Getting To The Heart of the FuckEleven years ago, I went through the same fucking thing that I am going through right now. Which leads me to believe that, yes, we really are destined to make the same fucking mistakes over and over until we actually learn something.
Eleven years ago, I was going through a break-up with...wait for it...the same fucking person that I am going through a break-up with right now. Some people date the same kind of person until they learn from their past mistakes. But I was too lazy to go through the toil of getting to know another person, so I decided to just fuck things up with the same guy again. You know, really get in there and smash each other's hearts into tiny bits of mush.
Now, the last time we went through this shitty shittiness, I was a supple little 19-year old Lolita. Manboy and I decided to finally end things while I was home from college on winter break. The problem was, I was living with him when we decided this and had nowhere else to go. We had three weeks of emotional limbo in which we had horrible break-up sex and I did a lot of acid.

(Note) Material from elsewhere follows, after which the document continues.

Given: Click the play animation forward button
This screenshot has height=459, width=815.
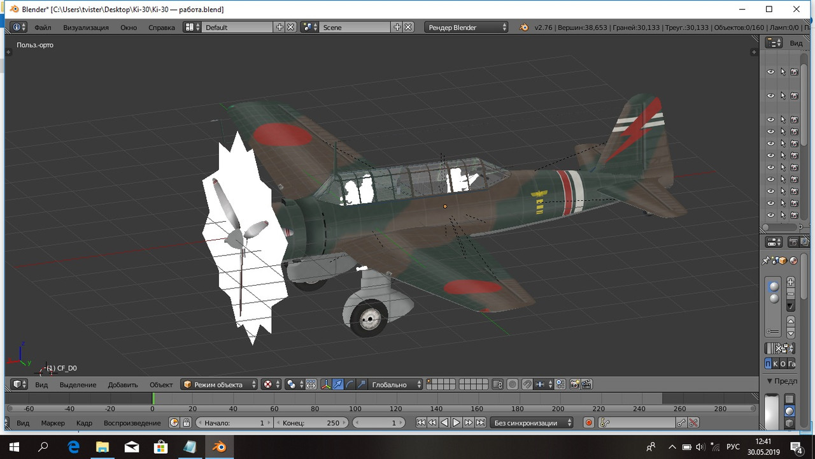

Back then, I really needed a friend to help me through the break-up and all of my friends were a thousand miles away. My best friend was the Manboy with tears in his eyes grasping me by the shoulders and saying, "It's over."
By the time I made it through the muck and mire of the separation, I realized that it was the unabashed wastefulness of youth that made me so pathetic and spineless. That's right. I did all the classic break-up bullshit. I cried a lot, wrote really bad poetry and listened to Ani Difranco.
See, I thought we could still be friends and care for each other to get us through the ordeal of separating our hearts. But, obviously, that behavior is counter-productive.
No longer a soldier of teenage naivete, but I am still trying to lean on a partner that is falling away. What's my fucking excuse?
I am a grizzled, embittered 30-year old woman on the verge of being single in Manhattan. Again. I'm terrified and confused and the one person who was beholden to fuck me no longer wants me. Yet, we're not at the point where we are allowed (allowed? allowed???) to have meaningless sex with strangers.
The problem is, again I am still living with the man that I will be leaving. We are a lot smarter about things this time around, but every once in a while, like last night for instance, I lose my cool. I found myself at a bar at three in the morning, drinking a martini I didn't want because I wanted to prove (to whom? to whom?) that I, too, could stay out all night and not call. Because...say it with me...We are not obligated to each other anymore.
I am still maintaining the values of monogamy and loyalty to a relationship that has an expiration date. Why? Why? Not just because we are living together still, though, yes, mainly because of that. But, also because...because...because my heart is fiercely incapable of admitting defeat.
The other parts of my body? Well. That's another story. Maybe.
Oh, and anyone who has a time machine that can transport me to the middle of this spring will have my undying devotion for all of eternity.